Les auteurs ont même poussé le bouchon un peu plus loin en mobilisant un instrument spéctrométrique comparable à SAM — celui qu’embarque Curiosity, mais dans une version dix fois plus sensible. Cet outil a « à peine pu détecter des composés organiques biogènes spécifiques à la limite de détection, ce qui suggère que SAM n’aurait pas pu les détecter », constatent les scientifiques.
Cette analyse « montre à quel point il est essentiel de tester les instruments conçus pour détecter la vie sur d’autres planètes en utilisant des échantillons d’analogues terrestres pertinents, avant de les sélectionner pour des missions (…) », estime l’équipe de recherche dans un commentaire de leur étude. « Si les biosignatures ne peuvent pas être détectées dans des échantillons terrestres, où la vie actuelle et ancienne est clairement documentée, nous ne devons pas nous attendre à ce que ces instruments soient capables de détecter des preuves de vie remontant au début de l’histoire de Mars. »

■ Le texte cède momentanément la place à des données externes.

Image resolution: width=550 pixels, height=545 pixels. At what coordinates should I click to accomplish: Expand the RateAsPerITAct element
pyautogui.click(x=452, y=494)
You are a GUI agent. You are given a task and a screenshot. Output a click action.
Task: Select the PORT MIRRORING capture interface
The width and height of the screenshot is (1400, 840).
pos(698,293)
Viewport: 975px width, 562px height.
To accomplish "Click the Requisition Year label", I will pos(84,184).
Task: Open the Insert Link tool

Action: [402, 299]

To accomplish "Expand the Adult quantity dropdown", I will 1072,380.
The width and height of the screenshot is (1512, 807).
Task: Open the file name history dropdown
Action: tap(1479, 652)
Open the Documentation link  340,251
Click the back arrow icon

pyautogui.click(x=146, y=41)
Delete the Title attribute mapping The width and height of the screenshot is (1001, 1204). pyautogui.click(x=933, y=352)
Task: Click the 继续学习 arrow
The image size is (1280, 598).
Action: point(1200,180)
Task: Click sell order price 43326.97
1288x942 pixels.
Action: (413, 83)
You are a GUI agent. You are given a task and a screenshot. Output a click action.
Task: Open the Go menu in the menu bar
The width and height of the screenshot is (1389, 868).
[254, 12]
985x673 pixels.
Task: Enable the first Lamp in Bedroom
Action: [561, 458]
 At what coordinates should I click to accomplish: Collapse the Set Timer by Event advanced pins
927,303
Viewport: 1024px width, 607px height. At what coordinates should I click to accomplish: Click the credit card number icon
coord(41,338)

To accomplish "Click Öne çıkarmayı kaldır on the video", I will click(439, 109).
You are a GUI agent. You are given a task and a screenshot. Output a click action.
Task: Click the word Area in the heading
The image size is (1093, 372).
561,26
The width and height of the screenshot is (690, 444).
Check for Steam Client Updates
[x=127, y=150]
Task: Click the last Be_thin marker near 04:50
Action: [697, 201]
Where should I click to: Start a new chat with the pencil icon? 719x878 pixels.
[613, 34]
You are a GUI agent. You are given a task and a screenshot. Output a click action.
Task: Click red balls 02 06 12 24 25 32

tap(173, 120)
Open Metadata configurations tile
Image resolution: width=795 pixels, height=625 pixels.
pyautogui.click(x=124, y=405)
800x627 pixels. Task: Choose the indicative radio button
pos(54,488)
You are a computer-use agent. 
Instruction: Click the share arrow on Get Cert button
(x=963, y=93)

Les retours d’échantillons martiens sont la clé
Mais, ces travaux nouvellement publiés rappellent aussi l’importance des retours d’échantillon. Si les instruments des rovers ne peuvent pas en faire une analyse suffisamment fine in situ — sur place –, les laboratoires terrestres peuvent mobiliser davantage de ressources, plus longuement. Les chances d’y découvrir quelque chose qui n’est pas anticipé sont plus grandes. Cela tombe bien : c’est le grand projet à venir de l’exploration spatiale.
Le rover Perseverane échantillonne actuellement le sol martien dans des tubes. Ensuite, au début de la prochaine décennie, un atterrisseur sera envoyé sur Mars. Des hélicoptères viendront aider le rover à transférer ces tubes vers une navette de stockage, qui redécollera pour les ramener sur Terre. Le laboratoire qui réceptionnera et analysera ces précieux échantillons est déjà en cours d’installation à Houston, et nul doute que la question de la « matière noire microbienne » sera prise en compte dans les équipements de l’installation.